諸皇子年幼,但除了太子謝容,二皇子謝宥、三皇子謝甯和四皇子謝宇也都悉數到場,是以謝宥的生母也在。唯獨剛過周歲的五皇子仍由其生母在宮中照看。
這幾位皇子已是開始懂事的年紀,是該出席些重要的場合,長姊的生日宴自然也在其中,謝況也想讓謝宜瑤有機會和這些幼弟們多多親近。
除了宗室外,其餘的客人要麼是位列三公九卿的重臣,比如崔晖,要麼是和皇家有姻親關系的士族,比如朱雲。兼顧公私兩面,果然是由司硯統辦的,方方面面都挑不出錯處來。

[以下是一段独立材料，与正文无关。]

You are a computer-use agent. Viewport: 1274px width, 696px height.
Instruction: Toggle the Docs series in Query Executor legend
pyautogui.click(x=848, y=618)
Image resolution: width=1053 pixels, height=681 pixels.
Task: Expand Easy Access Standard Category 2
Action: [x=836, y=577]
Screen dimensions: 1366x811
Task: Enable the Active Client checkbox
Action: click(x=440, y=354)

宴會開始,謝況在衆人面前發表了一大段感人肺腑的表達父女情誼的話,再由諸位賓客依序祝賀。
秉持孝悌的謝容親自到謝宜瑤位前敬酒,說了些賀詞,雖然就是祝長姊萬事如意的寓意,遣詞造句卻頗不凡。
姊弟二人的皇帝父親在聽了,很是滿意,還在一旁欣慰地補充道:“今日盛宴,太子也多有幫襯。”
這樣隆重的宴會,司貴嫔哪怕運用顯陽殿所有宮人,都難免捉襟見肘,故而調動了些東宮的人。身為太子的母親,隻要有皇帝的同意,她是有這樣的權力的。
當然,名義上這就成了太子對長姊敬重的表示。
謝容年幼,以茶代酒,但謝宜瑤當然該飲一杯的。謝容親自拿起酒壺,小心翼翼地往杯盞中傾倒。
謝容雙手遞過酒杯:“這是阿姊最愛喝的松葉酒。”
謝宜瑤抿出一個笑:“容弟有心了。”
甫一拿起酒杯,謝宜瑤就嗅到一絲不尋常的氣味,這與松葉酒該有的清香不同,有些許刺鼻。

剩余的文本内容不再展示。